Debí evocarlos otra vez aquella mañana, cuando, de paso frente a un Círculo Infantil, presencié una escena que me llevó a pensar en las arterias espirituales por las cuales conducimos hoy el porvenir de los más pequeños. La educadora prendió la bocina portátil para deleitarse con un pedestre tema de reguetón, lleno de obscenidades y lenguaje onomatopéyico, que los infantes a resguardo suyo quizás no entendían, pero escuchaban.
Al margen de gustos musicales que para nada pretendo demonizar, solo los vacíos culturales generan tamaña falta de sentido común. De otro modo, cómo podríamos explicar el hecho que una docente, en quien los padres depositan toda la confianza para el cuidado y enseñanza de sus niños, someta a estos a la peor vulgaridad, cuando apenas logran dar los primeros pasos y balbucear algunas palabras.

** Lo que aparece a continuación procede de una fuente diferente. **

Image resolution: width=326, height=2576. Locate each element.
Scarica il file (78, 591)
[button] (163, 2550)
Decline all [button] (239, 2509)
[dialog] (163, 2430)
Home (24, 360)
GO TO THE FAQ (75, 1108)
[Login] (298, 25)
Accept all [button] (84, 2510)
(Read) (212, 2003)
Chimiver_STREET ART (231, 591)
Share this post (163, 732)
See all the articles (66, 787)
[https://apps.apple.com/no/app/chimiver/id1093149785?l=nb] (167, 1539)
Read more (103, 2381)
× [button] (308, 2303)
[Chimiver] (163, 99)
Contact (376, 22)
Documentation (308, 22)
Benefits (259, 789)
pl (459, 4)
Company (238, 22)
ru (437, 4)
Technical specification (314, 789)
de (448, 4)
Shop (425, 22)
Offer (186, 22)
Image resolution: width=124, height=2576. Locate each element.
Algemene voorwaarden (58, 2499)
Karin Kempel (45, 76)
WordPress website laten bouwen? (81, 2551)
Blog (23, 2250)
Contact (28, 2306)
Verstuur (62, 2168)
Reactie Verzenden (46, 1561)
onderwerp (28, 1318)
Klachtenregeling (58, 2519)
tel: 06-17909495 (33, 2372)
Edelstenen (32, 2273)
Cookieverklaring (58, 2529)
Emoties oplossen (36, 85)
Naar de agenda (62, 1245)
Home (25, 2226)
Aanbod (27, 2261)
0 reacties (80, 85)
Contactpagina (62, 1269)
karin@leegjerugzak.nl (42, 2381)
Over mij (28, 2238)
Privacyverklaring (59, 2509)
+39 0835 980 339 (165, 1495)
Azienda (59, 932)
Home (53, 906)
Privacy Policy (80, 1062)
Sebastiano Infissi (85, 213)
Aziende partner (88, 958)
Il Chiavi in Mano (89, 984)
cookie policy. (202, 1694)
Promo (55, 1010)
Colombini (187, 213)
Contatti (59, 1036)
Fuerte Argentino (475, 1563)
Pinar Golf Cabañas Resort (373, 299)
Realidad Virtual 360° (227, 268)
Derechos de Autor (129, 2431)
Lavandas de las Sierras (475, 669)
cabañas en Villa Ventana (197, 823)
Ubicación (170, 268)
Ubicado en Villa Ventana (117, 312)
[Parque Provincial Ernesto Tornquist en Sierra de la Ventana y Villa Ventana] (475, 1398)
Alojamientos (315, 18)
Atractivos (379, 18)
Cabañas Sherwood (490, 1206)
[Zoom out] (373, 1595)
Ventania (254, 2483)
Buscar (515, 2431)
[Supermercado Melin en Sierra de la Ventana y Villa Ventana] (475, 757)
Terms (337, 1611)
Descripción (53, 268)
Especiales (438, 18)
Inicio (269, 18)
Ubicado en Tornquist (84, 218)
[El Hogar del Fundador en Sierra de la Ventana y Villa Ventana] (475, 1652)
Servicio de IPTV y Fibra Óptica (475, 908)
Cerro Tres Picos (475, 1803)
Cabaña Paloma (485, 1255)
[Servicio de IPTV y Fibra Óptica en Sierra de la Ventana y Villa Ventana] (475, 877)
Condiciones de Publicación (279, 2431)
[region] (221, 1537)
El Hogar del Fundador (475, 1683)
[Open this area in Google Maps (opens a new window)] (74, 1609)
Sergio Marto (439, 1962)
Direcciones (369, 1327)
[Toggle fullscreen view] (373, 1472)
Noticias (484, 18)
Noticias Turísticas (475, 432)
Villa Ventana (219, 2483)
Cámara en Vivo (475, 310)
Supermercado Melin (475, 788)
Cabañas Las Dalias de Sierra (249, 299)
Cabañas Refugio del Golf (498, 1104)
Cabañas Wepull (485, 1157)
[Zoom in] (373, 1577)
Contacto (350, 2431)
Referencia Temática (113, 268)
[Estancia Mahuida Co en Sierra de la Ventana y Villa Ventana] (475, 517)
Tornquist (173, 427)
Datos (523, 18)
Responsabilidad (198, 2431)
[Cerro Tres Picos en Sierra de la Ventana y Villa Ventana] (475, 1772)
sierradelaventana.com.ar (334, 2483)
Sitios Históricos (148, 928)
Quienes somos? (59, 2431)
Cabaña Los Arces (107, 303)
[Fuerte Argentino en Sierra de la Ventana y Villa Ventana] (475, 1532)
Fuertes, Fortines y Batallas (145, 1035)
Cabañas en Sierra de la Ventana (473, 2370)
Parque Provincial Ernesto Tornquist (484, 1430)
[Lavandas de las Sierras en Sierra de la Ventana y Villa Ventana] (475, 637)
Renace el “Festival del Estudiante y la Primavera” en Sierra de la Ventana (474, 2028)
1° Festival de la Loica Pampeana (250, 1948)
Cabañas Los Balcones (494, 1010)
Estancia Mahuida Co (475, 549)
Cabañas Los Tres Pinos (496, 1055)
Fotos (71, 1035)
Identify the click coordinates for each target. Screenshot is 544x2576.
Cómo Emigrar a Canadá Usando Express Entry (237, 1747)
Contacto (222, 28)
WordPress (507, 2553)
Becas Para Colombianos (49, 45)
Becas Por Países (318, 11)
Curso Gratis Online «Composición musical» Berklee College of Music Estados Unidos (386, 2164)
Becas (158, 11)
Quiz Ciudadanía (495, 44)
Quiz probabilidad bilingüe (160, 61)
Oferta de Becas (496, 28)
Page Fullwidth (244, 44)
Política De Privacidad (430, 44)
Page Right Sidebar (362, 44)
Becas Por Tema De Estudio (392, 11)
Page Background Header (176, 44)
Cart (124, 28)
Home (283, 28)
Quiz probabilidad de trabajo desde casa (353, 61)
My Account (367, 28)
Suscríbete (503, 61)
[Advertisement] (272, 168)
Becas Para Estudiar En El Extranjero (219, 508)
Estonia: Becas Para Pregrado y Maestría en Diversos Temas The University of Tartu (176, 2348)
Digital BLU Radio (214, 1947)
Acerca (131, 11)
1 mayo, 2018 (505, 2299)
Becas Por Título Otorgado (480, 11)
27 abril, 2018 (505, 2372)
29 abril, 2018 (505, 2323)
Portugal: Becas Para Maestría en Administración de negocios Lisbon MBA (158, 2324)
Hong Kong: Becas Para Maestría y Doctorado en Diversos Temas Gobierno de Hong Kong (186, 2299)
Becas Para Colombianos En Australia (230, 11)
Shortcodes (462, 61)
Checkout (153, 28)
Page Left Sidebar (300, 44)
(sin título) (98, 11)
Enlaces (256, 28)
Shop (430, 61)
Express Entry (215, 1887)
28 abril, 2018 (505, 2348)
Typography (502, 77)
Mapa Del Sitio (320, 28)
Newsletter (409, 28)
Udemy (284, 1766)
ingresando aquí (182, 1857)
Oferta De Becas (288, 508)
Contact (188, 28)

Al escribir que la educación de los hombres y mujeres es la forma futura de los pueblos, Martí nos hizo saber cuán responsables somos de nosotros mismos.
Probablemente acostumbrados ya a episodios análogos —los cuales proliferan sobre todo en las fiestas escolares, con niños y niñas estrenando movimientos eróticos mientras son grabados por los adultos—, restemos valor a un tema que compromete a las instituciones educativas. Si los consumos culturales a los cuales se exponen los menores en la familia y la comunidad no son los más apropiados, corresponde a la escuela instruirlos en lo mejor, en lugar de consentir que les roben la infancia y ceder espacios a la maleza.
El panorama de la música para niños en Cuba es tan rico y diverso que resulta imperdonable que en círculos infantiles y centros educativos de la enseñanza primaria se amplifique acríticamente la canción más grosera del momento, cuando sobran a mano los repertorios de Rosa Campo, Teresita Fernández, Liuba María Hevia, Rita del Prado, el Dúo Karma y otro grupo de autores. Nada justifica que la educación institucionalizada sea cómplice de quemar etapas, en vez de controlar el fuego que amenaza con devorar la inocencia.
La niñez debe celarse con igual devoción a la de mis primeros maestros, quienes supieron mantenerla lejos de las modas aberrantes. Al repasar esa suerte, de la cual muchos gozamos, nunca olvido que, a los cinco años, aprendí a leer con el libro de La Edad de Oro. Ahora me pregunto cuántos niños y niñas, que reproducen y bailan el reguetón de turno, siquiera conocen de su existencia.